You're sitting down getting ready to have a delicious meal, and you realize you're missing a glass of wine to complement your meal. Why not keep the wine on the shelf and choose a beer instead. For a lot of people the thought alone is blasphemous, but the world of beer has changed a lot over the last few years. Craft beers have taken over the scene, providing countless new flavors.
If you think about it you can actually find a better pairing for your meal with beer than wine. Wine really only has one ingredient grapes, while beer can be flavored with any number of spices, fruits, and other ingredients. The art of pairing beer with food is just as subtle and important as wine. I'm here to give you some tips on how to do this.
Lighter beers such as lagers and pilsners pair well with lighter, more delicate foods such as fish and chicken. The more delicate flavor of light beer won't overpower and destroy the delicate flavors of the fish. They also pair well with lighter pastas (oil based sauces, sauces without meat or cream). Think of it like you would a wine pairing. You pair a lighter white wine with the same types of food.
Try pairing an India pale ale or another hoppy beer with spicy food. The bitter, complex taste of the hops will counteract the spice.
Don't judge a book by its cover. A beer that is seemingly from the same region as your food may not be the best choice. A lot of ethnic beers such as Tecate or Tsingtao are just European-style lagers, and won't complement the flavors of the food. Try something citrusy that will pair well with the flavors in Asian cuisine. A wheat beer or American pale ale is great for lighter Mexican food such as ceviche or fish tacos. Pair heavier dishes such as carnitas or fajitas with medium bodied ales (brown or Amber) or dark lagers. These beers won't get washed away by the heavier flavors of the meat.
Go big or go home for steak, burgers and roasted meats. A darker beer such as a porter or a stout will stand up to and balance out the flavors of meat. Others will simply be washed away.
Don't forget about dessert now. Beer is the perfect companion for when you're indulging your sweet tooth. Make sure you choose a beer that's as sweet if not sweeter than your dessert.
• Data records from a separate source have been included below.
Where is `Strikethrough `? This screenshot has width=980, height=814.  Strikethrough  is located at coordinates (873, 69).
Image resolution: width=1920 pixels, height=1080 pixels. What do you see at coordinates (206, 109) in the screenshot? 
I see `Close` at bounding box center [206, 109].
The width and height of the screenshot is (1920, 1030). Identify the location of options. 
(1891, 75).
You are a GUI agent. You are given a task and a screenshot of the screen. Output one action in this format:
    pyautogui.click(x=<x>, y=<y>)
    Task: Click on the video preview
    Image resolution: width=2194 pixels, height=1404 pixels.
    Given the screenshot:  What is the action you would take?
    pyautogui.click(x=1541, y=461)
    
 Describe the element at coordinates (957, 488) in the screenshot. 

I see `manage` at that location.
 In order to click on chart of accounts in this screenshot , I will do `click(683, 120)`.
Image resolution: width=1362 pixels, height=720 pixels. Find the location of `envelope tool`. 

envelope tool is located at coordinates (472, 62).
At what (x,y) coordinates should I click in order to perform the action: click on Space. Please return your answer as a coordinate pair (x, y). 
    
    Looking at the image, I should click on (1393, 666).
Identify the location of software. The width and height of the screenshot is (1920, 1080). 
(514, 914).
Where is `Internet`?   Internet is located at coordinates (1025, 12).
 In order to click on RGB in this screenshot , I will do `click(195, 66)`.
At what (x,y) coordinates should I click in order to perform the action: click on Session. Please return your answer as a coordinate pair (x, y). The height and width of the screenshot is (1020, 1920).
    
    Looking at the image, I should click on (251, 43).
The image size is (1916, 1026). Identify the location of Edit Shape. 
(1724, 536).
If you don't, the sugar in the dessert will affect the way the beer tastes. Your beer will taste more bitter than it normally would. Rich, dark beers like stouts and porters complement chocolate desserts nicely. Look to pair fruity witbiers and German wheat beers with fruit-based desserts. You can also go with beers that are actually flavored with fruit as well. These can be extremely sweet though, so be careful.
Remember these are just guidelines and nothing is set in stone. Experiment and have fun with your beers. See what you like the best and stick with that.